- EXCERPTED PASSAGE:

----------------

By Karolina
Tagaris and Laura Noonan
(Reuters) -
Cyprus
conceded on Saturday to a one-off levy on deposits over 100,000 euros in a
dramatic U-turn as it raced to satisfy European partners and seal an 11th-hour
bailout deal to avert financial collapse.
The
island's finance minister, Michael Sarris, reported "significant
progress" in talks with international lenders, with the clock running down
to and end-Monday deadline for Cyprus
to clinch a bailout deal with the EU or lose emergency funding for its stricken
banks and risk tumbling out of the euro zone.
His
counterparts in Europe's 17-nation currency union scheduled talks in Brussels for Sunday
evening to see if the numbers add up, and the EU's Economic Affairs
Commissioner Olli Rehn said progress was being made towards a solution.
As Cypriot
party leaders met, a senior Cypriot official told Reuters that Nicosia had agreed with EU/IMF lenders on a
20 percent levy over and above 100,000 euros at No. 1 lender Bank of Cyprus,
and four percent on deposits over the same level at others.
Troika
officials could not immediately be reached for comment.

----------------

- ITEMS:

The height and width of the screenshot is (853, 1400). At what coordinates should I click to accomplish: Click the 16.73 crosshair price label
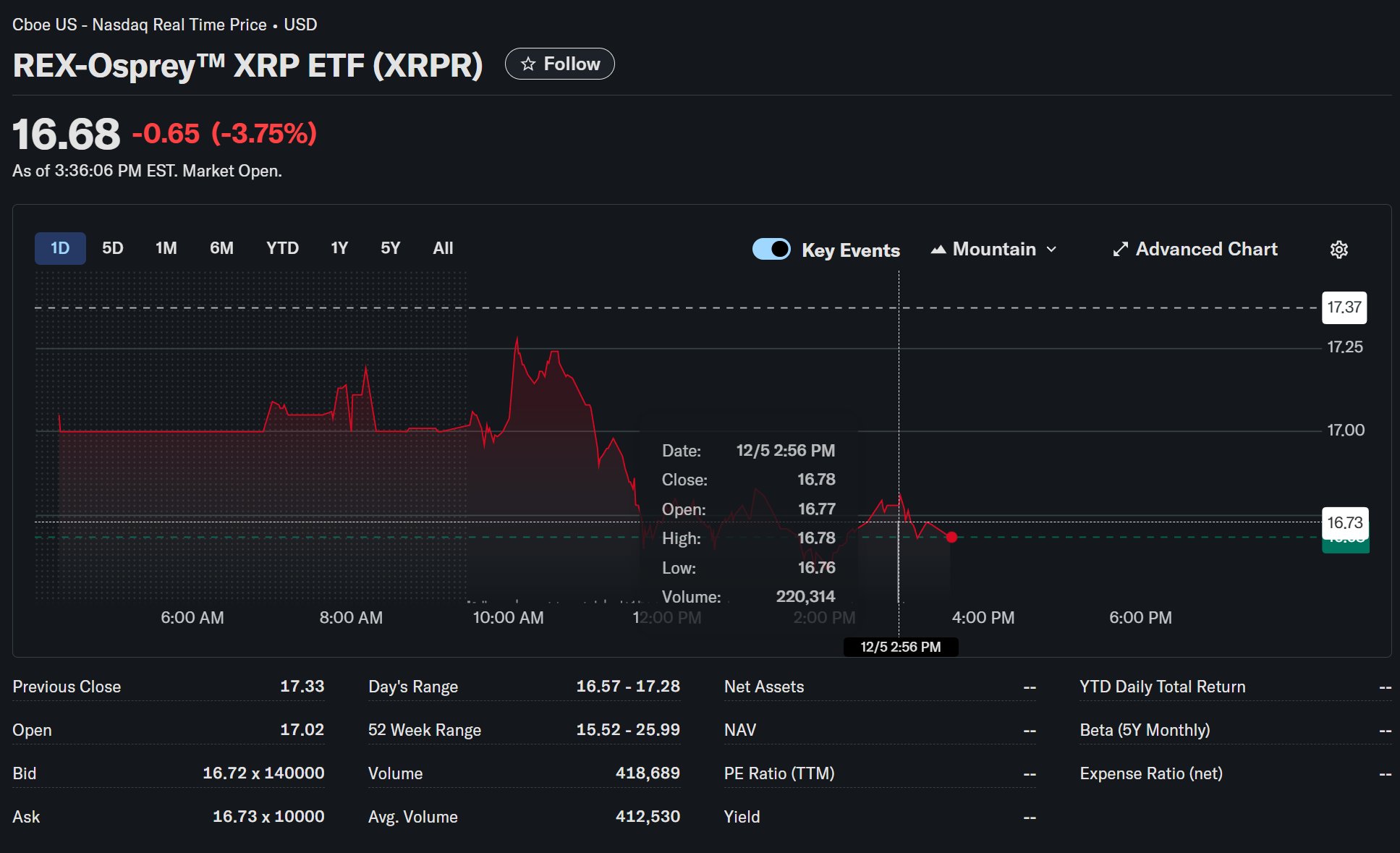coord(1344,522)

----------------

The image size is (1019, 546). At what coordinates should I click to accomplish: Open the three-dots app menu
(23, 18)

----------------

- SET TASK 1:
Answer each question using the Cyprus bailout report.
(a) Who is named as the island's finance minister?
(b) Where and when did the finance ministers of the currency union schedule their talks?
(c) What levy rate at Bank of Cyprus did the senior Cypriot official describe?
- SET TASK 2: Extend the Cyprus bailout report with a short continuation.

- EXERCISE OUTPUT 1:
(a) Michael Sarris.
(b) In Brussels, on Sunday evening.
(c) 20 percent, over and above 100,000 euros.

- EXERCISE OUTPUT 2:
Cypriot
President Nicos Anastasiades tweeted: "We are undertaking great efforts. I
hope we have a solution soon."
The
conservative leader, barely a month in the job and wrestling with Cyprus's
worst crisis since a 1974 invasion by Turkish forces split the island in two,
was due to lead a delegation to Brussels, also on Sunday, to meet heads of the
EU, the European Central Bank and International Monetary Fund, in a sign a deal
might be near.
"Hopefully
by tomorrow in Brussels
we will have the agreement of our partners," Averof Neophytou, deputy
leader of the ruling Democratic Rally party, told reporters.
Government
officials held talks through the day at the finance ministry with Cyprus 's
'troika' of lenders - the EU, ECB and IMF. Angry demonstrators outside chanted
"resign, resign!"
Its
outsized banking sector crippled by exposure to crisis-hit Greece , Cyprus needs to raise 5.8 billion
euros in exchange for a 10 billion euro EU lifeline to keep the country's
economy afloat.
But in a
stunning vote on Tuesday, Cyprus 's
56-seat parliament rejected a levy on depositors, big and small, as "bank
robbery", and Sarris spent three fruitless days in Moscow
trying to win help from Russia ,
whose citizens have billions of euros at stake in Cypriot banks.
Rebuffed by
the Kremlin, Sarris said on Saturday talks with the troika were centered on a
possibly levy of around 25 percent on savings over and above 100,000 euros at
failing Bank of Cyprus.
In a sign
of how fluid the situation remains, however, a senior ruling party lawmaker
said other options were on the table, including a "voluntary haircut"
in exchange for equity that would not require parliamentary approval.
The EU's
Rehn said the bloc recognized the progress made by the Cypriot government, and
warned of tough times ahead.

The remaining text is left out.